#### [What you need to do]
Return, exactly and in full, the lines of the records below starting at the one with "Image resolution: width=1316" and ending at the one with "Click the plot", and no other lines.

Data extracted from a collection:
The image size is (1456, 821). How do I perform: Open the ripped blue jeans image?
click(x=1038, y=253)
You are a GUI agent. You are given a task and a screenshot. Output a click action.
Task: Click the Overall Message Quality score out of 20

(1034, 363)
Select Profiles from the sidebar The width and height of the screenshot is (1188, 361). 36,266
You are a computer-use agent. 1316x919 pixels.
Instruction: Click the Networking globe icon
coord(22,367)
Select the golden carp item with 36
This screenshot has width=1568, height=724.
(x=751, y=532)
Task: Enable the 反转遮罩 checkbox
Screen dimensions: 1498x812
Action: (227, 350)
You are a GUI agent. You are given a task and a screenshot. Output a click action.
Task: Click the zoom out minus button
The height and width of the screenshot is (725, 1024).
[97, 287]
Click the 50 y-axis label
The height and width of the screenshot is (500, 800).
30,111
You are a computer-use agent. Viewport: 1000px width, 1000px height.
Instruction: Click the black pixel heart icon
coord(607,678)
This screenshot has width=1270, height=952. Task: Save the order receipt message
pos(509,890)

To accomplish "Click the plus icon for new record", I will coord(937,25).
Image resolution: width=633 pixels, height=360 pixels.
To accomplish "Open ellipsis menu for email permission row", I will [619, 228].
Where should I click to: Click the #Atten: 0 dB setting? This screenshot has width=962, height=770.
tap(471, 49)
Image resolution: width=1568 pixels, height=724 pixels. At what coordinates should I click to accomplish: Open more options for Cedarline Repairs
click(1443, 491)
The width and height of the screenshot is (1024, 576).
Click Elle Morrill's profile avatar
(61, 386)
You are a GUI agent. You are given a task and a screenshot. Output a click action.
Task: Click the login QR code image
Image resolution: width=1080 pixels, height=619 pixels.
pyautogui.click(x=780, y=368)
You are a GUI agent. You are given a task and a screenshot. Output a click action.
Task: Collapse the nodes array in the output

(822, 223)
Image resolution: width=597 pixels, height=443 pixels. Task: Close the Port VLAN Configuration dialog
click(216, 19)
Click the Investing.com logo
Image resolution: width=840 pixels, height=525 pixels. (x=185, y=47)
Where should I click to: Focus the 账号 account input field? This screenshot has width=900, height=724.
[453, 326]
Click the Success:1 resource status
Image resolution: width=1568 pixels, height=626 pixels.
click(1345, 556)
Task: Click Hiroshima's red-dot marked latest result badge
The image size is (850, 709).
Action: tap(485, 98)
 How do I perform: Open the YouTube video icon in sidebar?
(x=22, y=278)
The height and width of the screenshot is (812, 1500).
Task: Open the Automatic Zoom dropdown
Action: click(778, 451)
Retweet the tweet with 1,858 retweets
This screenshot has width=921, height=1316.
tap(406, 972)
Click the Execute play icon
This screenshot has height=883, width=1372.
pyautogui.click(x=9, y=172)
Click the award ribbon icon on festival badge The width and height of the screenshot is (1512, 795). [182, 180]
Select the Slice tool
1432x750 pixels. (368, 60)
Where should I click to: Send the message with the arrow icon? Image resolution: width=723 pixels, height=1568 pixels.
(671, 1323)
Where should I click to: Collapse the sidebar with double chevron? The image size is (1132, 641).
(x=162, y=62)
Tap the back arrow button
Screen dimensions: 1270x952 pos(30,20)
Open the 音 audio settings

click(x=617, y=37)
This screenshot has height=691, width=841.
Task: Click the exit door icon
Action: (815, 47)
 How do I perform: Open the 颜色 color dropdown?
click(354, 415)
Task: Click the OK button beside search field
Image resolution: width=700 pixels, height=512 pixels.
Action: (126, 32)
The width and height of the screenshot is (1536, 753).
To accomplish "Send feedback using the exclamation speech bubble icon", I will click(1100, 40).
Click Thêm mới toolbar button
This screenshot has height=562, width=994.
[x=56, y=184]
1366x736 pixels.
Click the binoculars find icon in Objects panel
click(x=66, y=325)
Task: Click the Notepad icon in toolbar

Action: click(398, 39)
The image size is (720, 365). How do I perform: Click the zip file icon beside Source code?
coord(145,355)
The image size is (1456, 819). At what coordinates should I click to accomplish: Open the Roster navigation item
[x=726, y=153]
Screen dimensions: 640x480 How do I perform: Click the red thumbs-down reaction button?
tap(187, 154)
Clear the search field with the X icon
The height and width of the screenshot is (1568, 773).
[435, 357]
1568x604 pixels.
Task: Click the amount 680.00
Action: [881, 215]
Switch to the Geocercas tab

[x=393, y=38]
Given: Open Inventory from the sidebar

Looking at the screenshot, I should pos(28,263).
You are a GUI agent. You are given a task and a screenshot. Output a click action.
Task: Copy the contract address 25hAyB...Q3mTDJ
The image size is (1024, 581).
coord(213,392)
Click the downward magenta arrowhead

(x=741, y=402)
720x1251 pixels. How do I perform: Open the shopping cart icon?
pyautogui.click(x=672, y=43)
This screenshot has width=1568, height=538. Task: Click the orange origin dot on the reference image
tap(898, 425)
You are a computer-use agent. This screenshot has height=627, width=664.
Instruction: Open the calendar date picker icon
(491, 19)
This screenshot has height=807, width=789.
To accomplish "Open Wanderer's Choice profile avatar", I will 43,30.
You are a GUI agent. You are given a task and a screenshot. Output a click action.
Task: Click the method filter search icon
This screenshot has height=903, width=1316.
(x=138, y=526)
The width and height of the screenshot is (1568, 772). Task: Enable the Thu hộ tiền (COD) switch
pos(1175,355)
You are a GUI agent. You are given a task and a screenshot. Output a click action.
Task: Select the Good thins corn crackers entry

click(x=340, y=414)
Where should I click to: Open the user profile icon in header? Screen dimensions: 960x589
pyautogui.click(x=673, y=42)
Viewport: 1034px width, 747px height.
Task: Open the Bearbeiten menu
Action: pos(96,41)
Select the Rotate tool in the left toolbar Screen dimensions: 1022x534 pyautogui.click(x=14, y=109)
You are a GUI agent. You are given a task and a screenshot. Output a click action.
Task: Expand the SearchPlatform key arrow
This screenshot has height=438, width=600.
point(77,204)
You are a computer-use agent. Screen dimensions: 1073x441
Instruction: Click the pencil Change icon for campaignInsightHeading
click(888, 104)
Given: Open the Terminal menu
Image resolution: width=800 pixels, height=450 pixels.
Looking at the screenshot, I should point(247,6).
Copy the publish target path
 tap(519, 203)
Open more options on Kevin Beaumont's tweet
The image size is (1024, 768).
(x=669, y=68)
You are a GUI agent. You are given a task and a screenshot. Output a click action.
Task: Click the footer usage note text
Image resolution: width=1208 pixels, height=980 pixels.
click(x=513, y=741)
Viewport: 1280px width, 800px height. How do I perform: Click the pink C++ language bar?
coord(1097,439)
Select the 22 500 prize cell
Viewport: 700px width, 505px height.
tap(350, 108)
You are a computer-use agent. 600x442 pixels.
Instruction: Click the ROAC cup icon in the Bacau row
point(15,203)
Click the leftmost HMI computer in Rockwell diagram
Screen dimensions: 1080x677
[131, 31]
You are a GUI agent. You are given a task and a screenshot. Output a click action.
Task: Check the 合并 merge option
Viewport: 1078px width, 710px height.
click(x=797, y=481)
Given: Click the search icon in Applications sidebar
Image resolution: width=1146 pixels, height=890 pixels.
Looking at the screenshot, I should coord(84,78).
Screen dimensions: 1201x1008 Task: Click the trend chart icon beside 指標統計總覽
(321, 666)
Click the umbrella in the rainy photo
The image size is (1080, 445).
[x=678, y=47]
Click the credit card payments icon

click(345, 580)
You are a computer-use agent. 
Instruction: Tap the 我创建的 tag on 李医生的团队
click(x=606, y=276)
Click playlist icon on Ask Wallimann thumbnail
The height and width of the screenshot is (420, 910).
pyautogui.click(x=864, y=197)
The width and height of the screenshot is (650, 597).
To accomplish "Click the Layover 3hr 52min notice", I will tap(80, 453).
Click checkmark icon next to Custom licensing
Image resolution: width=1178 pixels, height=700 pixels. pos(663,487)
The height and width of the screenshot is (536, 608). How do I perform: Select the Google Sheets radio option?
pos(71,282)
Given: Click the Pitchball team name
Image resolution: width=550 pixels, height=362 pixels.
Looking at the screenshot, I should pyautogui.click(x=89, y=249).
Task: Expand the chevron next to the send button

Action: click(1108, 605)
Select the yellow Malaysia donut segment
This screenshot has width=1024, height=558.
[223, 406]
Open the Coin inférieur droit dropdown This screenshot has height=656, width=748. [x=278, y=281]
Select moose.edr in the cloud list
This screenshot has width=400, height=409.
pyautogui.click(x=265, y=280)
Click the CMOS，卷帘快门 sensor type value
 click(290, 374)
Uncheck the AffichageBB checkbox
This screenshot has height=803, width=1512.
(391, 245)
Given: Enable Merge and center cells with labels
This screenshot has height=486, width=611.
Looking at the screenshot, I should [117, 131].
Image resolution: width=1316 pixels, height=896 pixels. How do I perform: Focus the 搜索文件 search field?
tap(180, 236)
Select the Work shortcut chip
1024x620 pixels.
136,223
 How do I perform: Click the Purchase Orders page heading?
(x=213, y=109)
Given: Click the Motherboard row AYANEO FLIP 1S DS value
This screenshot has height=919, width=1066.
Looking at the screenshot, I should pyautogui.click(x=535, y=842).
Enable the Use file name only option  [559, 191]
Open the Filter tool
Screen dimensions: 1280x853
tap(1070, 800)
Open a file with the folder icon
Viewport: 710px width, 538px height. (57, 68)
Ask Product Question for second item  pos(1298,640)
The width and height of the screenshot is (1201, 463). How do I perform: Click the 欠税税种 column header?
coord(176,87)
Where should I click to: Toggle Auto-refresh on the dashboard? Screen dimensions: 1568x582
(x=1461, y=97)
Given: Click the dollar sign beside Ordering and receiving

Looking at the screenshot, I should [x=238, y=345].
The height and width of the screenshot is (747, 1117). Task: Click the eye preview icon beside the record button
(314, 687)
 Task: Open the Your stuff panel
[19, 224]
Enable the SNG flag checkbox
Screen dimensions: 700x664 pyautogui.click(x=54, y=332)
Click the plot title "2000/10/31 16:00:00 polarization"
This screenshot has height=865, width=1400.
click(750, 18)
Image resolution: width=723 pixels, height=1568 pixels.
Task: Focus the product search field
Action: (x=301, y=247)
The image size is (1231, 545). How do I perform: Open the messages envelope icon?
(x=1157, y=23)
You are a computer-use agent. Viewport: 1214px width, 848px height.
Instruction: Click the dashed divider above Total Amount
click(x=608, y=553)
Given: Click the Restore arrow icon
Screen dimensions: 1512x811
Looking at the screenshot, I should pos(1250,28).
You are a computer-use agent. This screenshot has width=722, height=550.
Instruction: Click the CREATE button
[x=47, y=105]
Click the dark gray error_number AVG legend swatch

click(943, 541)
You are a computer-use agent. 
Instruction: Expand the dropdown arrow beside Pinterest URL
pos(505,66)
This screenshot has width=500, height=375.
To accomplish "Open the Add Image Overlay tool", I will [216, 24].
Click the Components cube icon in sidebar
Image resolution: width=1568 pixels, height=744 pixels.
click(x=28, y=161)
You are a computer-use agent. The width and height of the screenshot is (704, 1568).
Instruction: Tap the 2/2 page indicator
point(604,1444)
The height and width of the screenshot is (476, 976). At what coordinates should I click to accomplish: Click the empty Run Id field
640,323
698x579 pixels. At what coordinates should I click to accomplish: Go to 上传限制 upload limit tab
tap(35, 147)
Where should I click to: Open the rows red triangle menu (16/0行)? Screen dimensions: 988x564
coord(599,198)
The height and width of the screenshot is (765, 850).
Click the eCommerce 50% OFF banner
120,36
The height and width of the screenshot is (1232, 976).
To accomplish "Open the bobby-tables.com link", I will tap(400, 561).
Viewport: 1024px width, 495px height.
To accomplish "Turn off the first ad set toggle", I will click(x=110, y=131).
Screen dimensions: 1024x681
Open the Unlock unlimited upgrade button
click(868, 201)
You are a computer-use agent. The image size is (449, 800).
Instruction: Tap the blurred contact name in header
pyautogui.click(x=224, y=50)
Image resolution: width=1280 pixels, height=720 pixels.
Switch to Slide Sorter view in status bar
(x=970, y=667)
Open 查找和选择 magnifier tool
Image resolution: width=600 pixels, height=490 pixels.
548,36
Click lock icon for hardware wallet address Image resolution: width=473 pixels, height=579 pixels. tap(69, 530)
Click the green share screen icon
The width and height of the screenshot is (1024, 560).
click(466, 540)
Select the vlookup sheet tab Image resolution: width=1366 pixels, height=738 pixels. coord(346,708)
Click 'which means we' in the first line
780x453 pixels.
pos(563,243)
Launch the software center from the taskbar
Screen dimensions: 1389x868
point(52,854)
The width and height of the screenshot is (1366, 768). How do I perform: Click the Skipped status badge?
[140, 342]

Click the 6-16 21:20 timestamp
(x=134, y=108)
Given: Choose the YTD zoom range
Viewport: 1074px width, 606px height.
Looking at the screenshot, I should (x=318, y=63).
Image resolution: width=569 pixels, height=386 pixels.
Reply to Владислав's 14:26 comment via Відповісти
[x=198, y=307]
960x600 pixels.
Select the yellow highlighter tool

#### [Exercise response]
Image resolution: width=1316 pixels, height=896 pixels. How do I perform: Focus the 搜索文件 search field?
tap(180, 236)
Select the Work shortcut chip
1024x620 pixels.
136,223
 How do I perform: Click the Purchase Orders page heading?
(x=213, y=109)
Given: Click the Motherboard row AYANEO FLIP 1S DS value
This screenshot has height=919, width=1066.
Looking at the screenshot, I should pyautogui.click(x=535, y=842).
Enable the Use file name only option  [559, 191]
Open the Filter tool
Screen dimensions: 1280x853
tap(1070, 800)
Open a file with the folder icon
Viewport: 710px width, 538px height. (57, 68)
Ask Product Question for second item  pos(1298,640)
The width and height of the screenshot is (1201, 463). How do I perform: Click the 欠税税种 column header?
coord(176,87)
Where should I click to: Toggle Auto-refresh on the dashboard? Screen dimensions: 1568x582
(x=1461, y=97)
Given: Click the dollar sign beside Ordering and receiving

Looking at the screenshot, I should [x=238, y=345].
The height and width of the screenshot is (747, 1117). Task: Click the eye preview icon beside the record button
(314, 687)
 Task: Open the Your stuff panel
[19, 224]
Enable the SNG flag checkbox
Screen dimensions: 700x664 pyautogui.click(x=54, y=332)
Click the plot title "2000/10/31 16:00:00 polarization"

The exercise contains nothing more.